[Exercise requirements]: In the entries below, locate the line with "Where should I click to: Tap", then give again that line and all lines after it, exactly, with pictures omitted.

(Saved data entries)
----------------
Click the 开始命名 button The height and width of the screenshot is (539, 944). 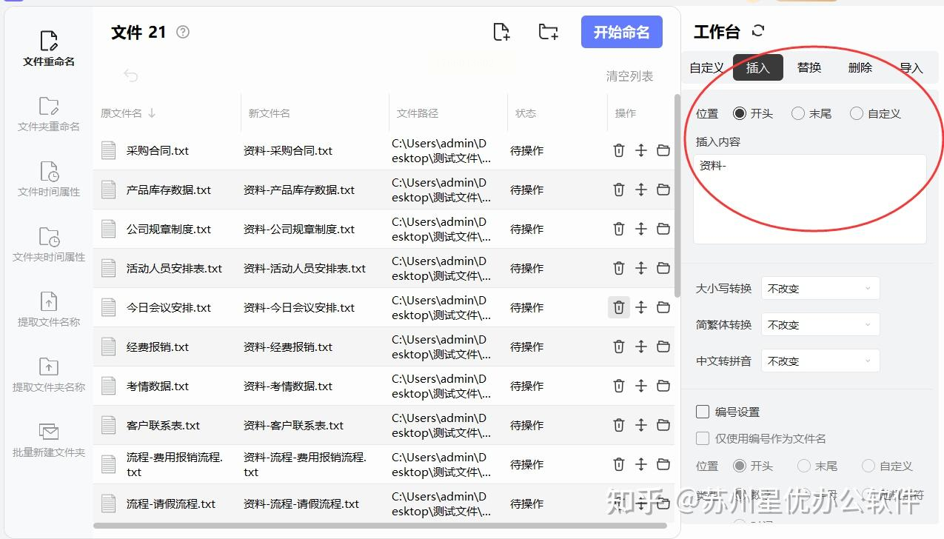pos(622,32)
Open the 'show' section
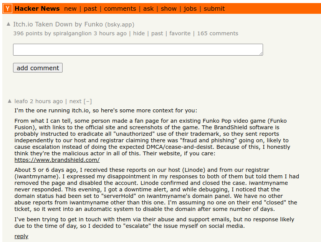The height and width of the screenshot is (242, 321). click(x=169, y=8)
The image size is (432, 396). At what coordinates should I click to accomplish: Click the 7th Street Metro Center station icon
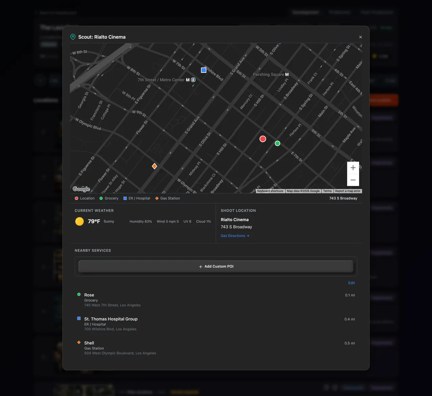[188, 80]
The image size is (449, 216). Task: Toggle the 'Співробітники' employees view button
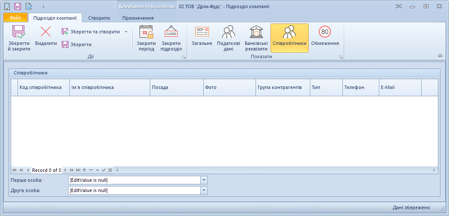[x=289, y=38]
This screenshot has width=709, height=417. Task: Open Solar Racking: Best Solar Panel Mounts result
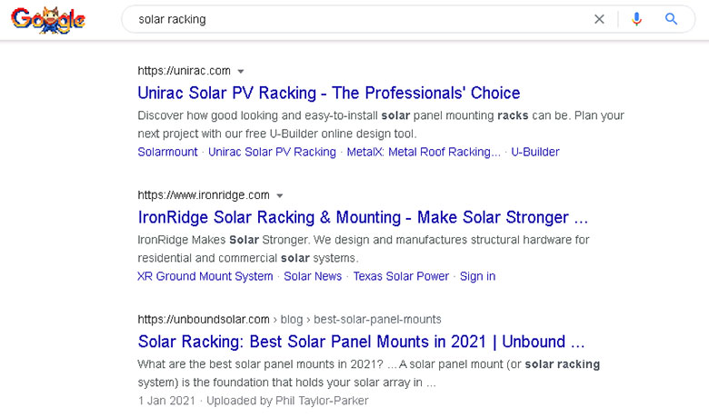[x=361, y=342]
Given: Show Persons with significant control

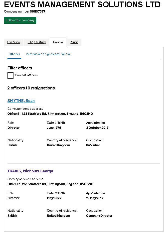Looking at the screenshot, I should [x=48, y=54].
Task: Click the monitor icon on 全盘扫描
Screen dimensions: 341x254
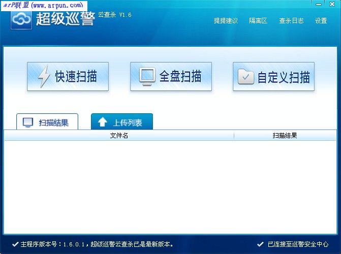Action: (x=147, y=76)
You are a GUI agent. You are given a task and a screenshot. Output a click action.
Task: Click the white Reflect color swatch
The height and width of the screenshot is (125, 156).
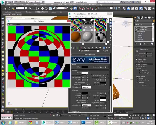85,73
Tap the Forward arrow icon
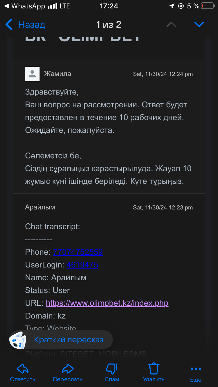This screenshot has width=218, height=387. (x=67, y=368)
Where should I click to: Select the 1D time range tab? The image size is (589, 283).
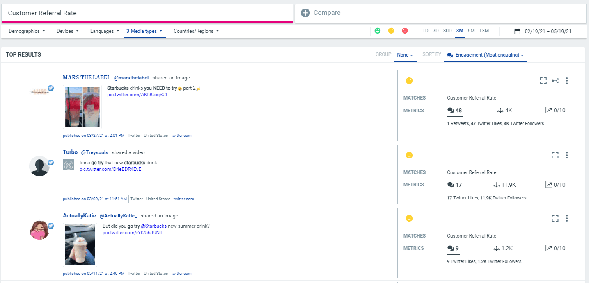pos(425,30)
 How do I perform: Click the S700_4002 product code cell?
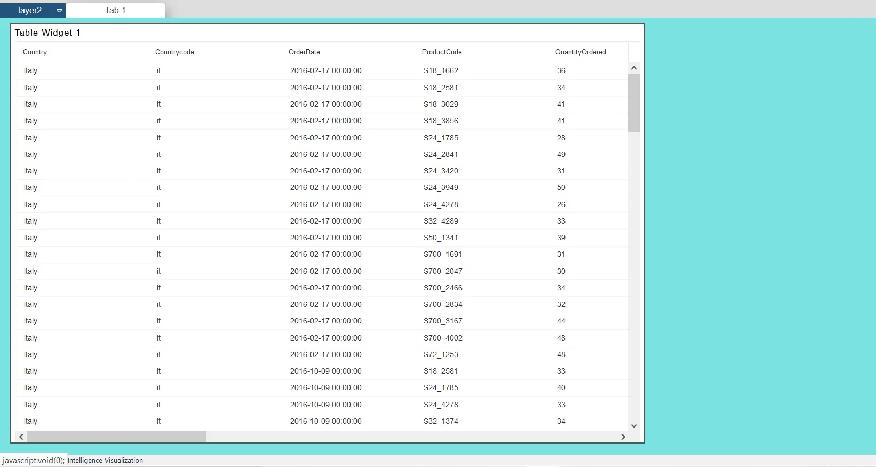tap(443, 338)
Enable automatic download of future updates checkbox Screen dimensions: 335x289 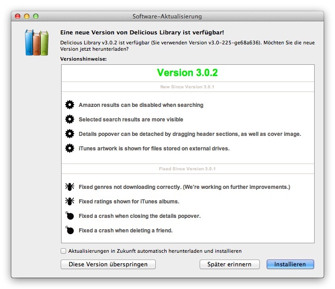[x=63, y=251]
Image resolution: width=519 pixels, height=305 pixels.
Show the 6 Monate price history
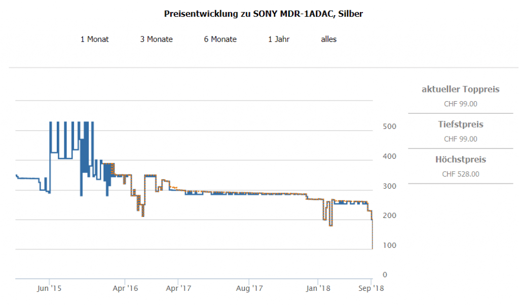coord(220,39)
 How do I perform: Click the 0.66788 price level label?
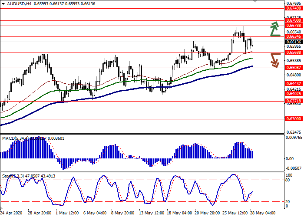294,26
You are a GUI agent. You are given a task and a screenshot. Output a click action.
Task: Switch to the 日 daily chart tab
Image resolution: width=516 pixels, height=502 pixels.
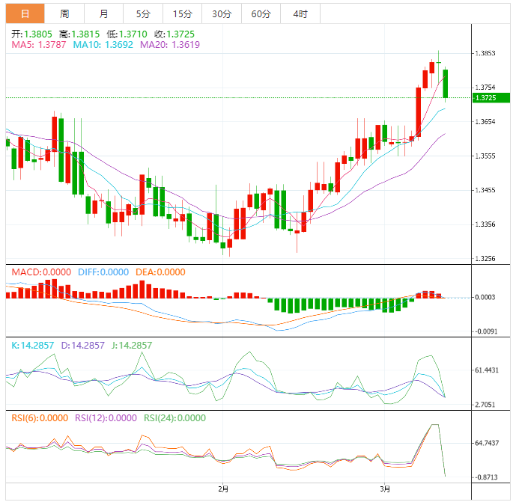(25, 13)
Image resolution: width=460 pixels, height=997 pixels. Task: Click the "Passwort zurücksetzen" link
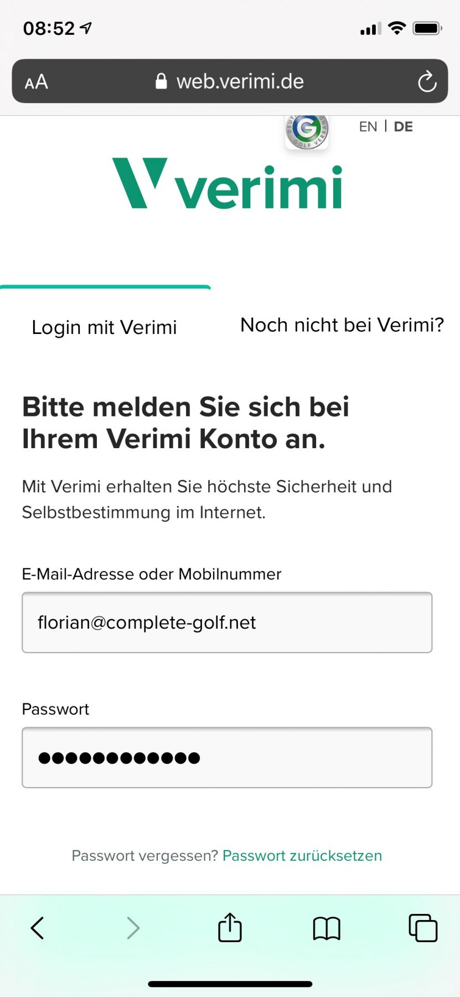(302, 856)
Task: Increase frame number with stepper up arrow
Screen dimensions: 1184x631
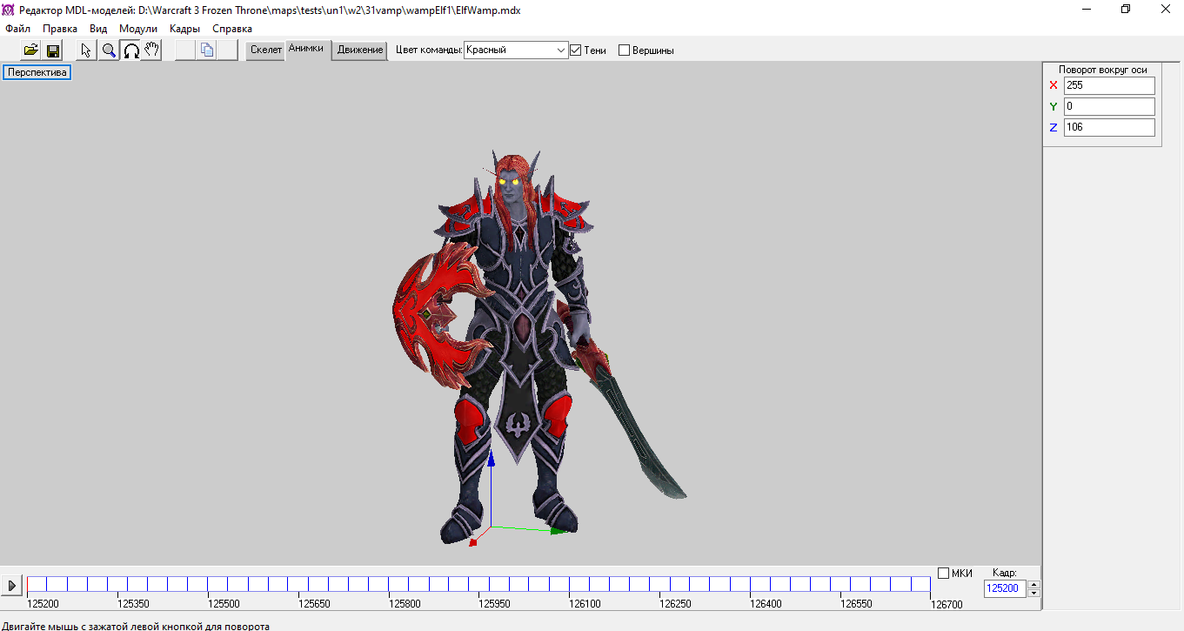Action: tap(1033, 583)
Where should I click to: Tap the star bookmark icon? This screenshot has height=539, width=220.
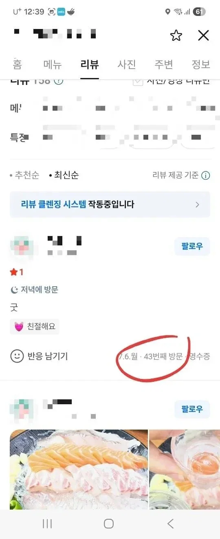[176, 36]
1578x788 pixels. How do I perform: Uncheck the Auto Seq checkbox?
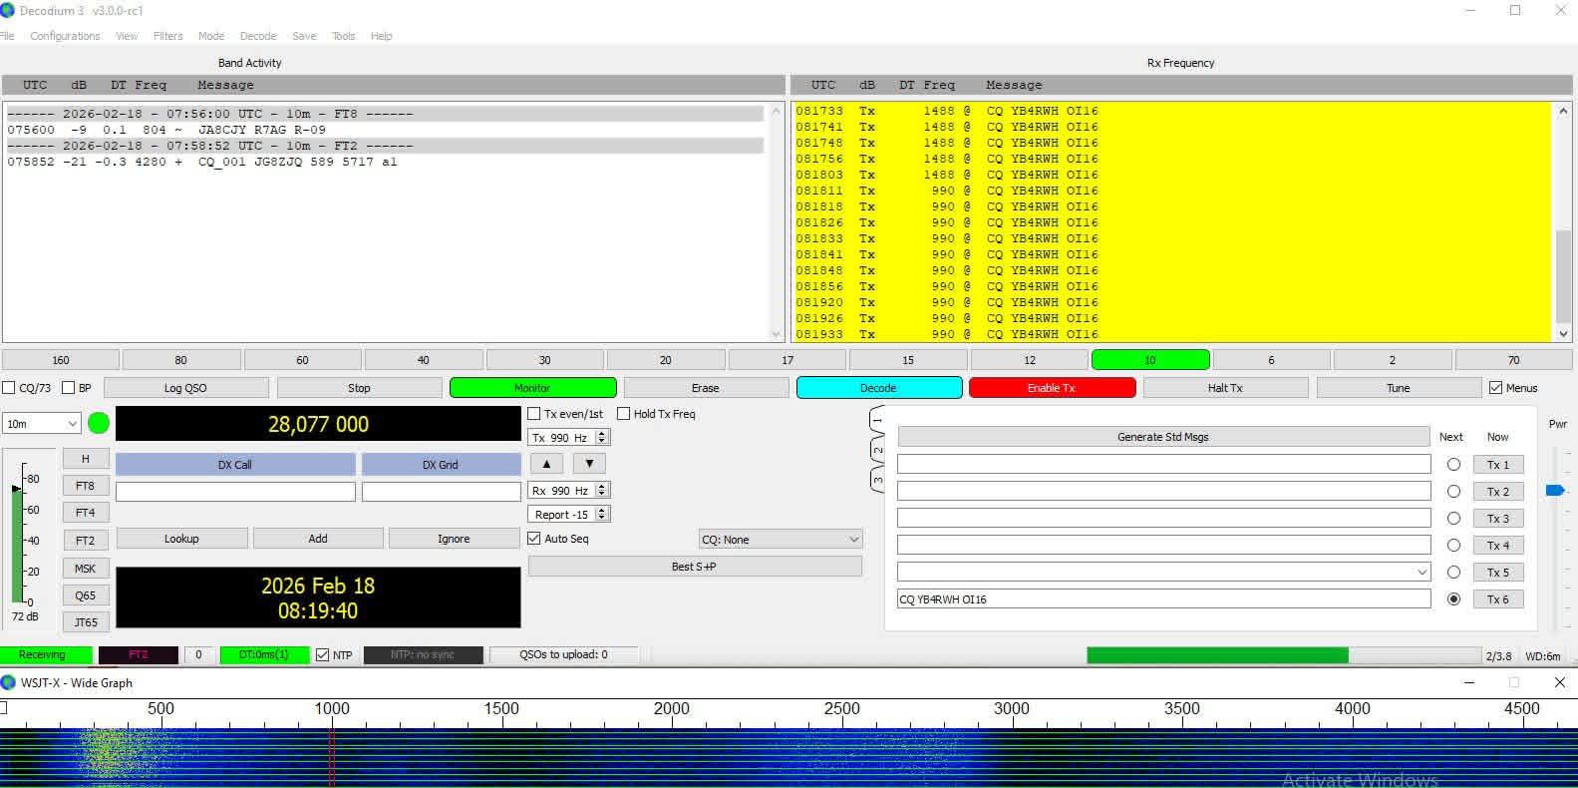click(x=534, y=539)
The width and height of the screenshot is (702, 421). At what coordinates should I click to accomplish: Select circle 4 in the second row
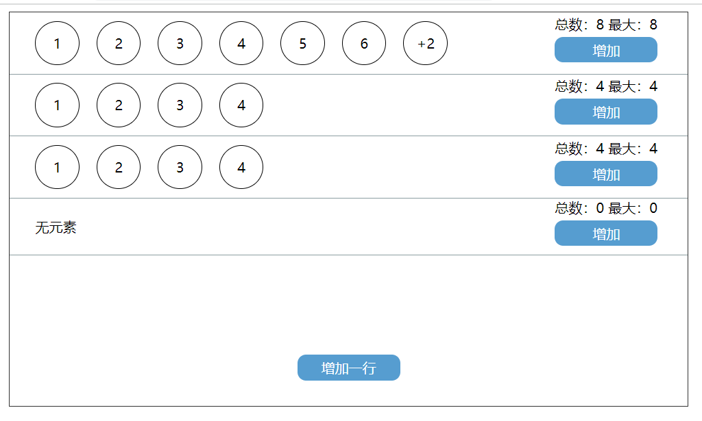click(x=241, y=105)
----------------
[Solution to the exercise]:
Where should I click to: Tap the star bookmark icon? This screenshot has height=539, width=220.
[176, 36]
1578x788 pixels. How do I perform: Uncheck the Auto Seq checkbox?
click(x=534, y=539)
The width and height of the screenshot is (702, 421). At what coordinates should I click to accomplish: Select circle 4 in the second row
click(x=241, y=105)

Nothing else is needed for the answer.